La falta de resultados erosionó la confianza y el equipo cae
presa del pánico. En esas circunstancias, tampoco aparecen los líderes, los
futbolistas con personalidad para absorber la presión. Si el Rojo tiene a
alguno de ese tipo, debería dar un paso al frente cuanto antes. Para que, por
ejemplo, no ocurra una jugada que debería ser una anécdota, pero que en realidad
fue todo un símbolo de la obnubilación general: Benítez, dentro del área,
remató al arco y la pelota dio... en la espalda de Vera.
En medio de un desencanto justificado, a Independiente le
quedó una esperanza a la que aferrarse: el pibe Ezequiel Barco. A los 17 años,
quizá no terminó de tomar conciencia del difícil momento del Rojo. Entonces,
muestra el atrevimiento que le falta al resto; pide la pelota más que ninguno;
gambetea con la convicción de que no lo van a frenar; le apunta al área con la
determinación que escasea en sus compañeros. Y mostró una precisión que casi no
existió en los pies de Figal, Toledo, Ortiz, Vera.
Hasta ahora, Barco es el gran acierto de un Gabriel Milito
que no logra que el equipo rinda de acuerdo con su libreto. Lo hizo saltar de
la sexta división a la primera, sin escala en la reserva. Ya hizo un gol, a
Godoy Cruz, por la segunda fecha, cuando pocos imaginaban que Independiente iba
a pasar por este calvario de la falta de puntería (ayer contabilizó 22 remates)
y eficacia (sólo cinco fueron al arco). Barco no pasó la prueba en River y
Boca, y Jorge Griffa lo acercó a Avellaneda desde su Villa Gobernador Gálvez
natal. En un panorama de jugadores que parecen gastados, Barco transmite
energía, ilusión. Los aplausos y reconocimiento de los hinchas son sólo para
él; el resto recibe recriminaciones y silbidos; en algunos casos, tanto para el
que entra (Sánchez Miño) como para el que sale (Rigoni).

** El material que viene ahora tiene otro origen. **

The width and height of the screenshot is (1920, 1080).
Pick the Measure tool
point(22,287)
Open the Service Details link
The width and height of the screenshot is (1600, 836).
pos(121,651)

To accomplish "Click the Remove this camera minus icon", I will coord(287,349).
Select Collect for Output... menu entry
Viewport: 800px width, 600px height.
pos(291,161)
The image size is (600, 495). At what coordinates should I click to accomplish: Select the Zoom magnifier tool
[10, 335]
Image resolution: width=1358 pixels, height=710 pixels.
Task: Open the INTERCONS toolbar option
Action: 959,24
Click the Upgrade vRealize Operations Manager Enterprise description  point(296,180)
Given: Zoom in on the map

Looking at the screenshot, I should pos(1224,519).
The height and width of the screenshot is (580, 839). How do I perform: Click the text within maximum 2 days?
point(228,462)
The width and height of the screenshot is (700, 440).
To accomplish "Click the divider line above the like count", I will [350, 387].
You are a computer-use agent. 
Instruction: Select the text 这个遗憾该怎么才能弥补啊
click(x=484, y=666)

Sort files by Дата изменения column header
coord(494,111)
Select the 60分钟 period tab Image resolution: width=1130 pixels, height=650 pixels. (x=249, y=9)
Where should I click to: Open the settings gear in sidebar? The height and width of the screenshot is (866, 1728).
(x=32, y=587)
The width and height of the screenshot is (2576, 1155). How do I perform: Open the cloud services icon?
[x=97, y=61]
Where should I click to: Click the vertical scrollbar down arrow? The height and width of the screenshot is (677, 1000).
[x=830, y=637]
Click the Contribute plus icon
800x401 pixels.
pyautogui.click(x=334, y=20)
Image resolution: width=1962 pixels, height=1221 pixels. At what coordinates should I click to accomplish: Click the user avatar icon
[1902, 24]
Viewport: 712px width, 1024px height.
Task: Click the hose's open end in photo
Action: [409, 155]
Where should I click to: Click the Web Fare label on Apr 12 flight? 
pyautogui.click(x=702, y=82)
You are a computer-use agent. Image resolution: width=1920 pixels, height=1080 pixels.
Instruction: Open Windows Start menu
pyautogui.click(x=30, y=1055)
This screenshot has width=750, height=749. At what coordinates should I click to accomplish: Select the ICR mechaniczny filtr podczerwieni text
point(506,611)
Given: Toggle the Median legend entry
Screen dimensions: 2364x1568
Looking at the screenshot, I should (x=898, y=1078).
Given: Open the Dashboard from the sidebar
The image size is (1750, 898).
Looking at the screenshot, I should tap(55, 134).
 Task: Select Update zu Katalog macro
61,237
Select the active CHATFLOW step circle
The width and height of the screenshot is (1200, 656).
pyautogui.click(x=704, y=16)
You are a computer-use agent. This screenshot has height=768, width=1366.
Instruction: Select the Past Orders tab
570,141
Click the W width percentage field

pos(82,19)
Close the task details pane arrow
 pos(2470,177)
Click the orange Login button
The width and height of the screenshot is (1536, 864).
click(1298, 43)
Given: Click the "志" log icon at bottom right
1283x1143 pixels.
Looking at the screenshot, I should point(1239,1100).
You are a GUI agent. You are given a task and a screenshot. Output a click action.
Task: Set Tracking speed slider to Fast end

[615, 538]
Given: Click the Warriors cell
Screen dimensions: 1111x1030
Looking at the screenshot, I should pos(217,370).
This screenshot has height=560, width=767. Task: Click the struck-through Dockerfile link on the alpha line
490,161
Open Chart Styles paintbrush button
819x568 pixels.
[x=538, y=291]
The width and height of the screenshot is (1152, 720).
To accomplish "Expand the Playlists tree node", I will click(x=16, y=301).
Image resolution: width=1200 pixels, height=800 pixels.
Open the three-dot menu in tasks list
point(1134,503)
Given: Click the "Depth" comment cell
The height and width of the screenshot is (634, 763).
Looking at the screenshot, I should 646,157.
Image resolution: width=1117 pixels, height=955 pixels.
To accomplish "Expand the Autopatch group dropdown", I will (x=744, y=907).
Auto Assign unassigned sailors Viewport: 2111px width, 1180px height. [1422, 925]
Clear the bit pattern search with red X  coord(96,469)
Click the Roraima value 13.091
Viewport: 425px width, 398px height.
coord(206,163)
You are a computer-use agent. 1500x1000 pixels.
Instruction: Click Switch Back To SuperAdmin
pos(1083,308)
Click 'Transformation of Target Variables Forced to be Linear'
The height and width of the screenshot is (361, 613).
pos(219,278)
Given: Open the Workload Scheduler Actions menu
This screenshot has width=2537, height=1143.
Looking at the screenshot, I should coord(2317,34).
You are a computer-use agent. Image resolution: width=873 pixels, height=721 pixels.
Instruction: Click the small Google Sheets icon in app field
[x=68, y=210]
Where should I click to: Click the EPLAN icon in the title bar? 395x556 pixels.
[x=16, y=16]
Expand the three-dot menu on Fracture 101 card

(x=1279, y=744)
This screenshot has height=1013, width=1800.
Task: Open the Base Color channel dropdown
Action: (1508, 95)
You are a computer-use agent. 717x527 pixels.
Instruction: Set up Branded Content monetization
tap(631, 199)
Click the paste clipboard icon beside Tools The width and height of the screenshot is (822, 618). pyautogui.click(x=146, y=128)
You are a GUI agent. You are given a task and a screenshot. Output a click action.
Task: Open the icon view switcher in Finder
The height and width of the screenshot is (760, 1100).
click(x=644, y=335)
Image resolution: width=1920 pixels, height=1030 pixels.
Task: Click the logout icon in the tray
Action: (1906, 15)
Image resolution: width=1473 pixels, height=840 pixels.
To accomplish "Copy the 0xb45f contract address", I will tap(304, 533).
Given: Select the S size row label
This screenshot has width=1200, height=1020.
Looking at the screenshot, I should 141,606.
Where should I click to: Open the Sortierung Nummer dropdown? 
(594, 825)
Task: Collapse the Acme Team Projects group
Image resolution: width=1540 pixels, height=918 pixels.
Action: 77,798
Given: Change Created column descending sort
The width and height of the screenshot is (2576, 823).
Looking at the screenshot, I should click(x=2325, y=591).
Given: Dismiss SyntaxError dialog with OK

Gabriel Milito, que descartó que el problema sea de actitud,
intenta mostrarse sereno, con control de la situación, aunque deja de ser
analítico y le responde con mordacidad al periodista que le plantea si se juega
el puesto en esta serie de tres clásicos consecutivos: ya perdió con San
Lorenzo y le esperan Racing y River.
Flojo en defensa (Figal y Toledo fueron una suma de
errores), irresoluto en ataque, Independiente se hinchó de una posesión (casi
el 73 por ciento, contra el 27 del Ciclón) que lo expuso en sus carencias.
Milito respetó siempre el planteo y los cambios que hizo fueron puesto por
puesto, con una media hora de Denis (un gol y otro cabezazo al travesaño) más
productiva que los 60 minutos de Vera.
"Es un momento difícil y todo cuesta el doble",
reconoció Milito, un mariscal que no consigue levantar a su tropa, que va de
partido en partido con balas de fogueo, un pertrecho hasta ahora insuficiente y
que está emplazado a recargar con pólvora para la batalla del domingo.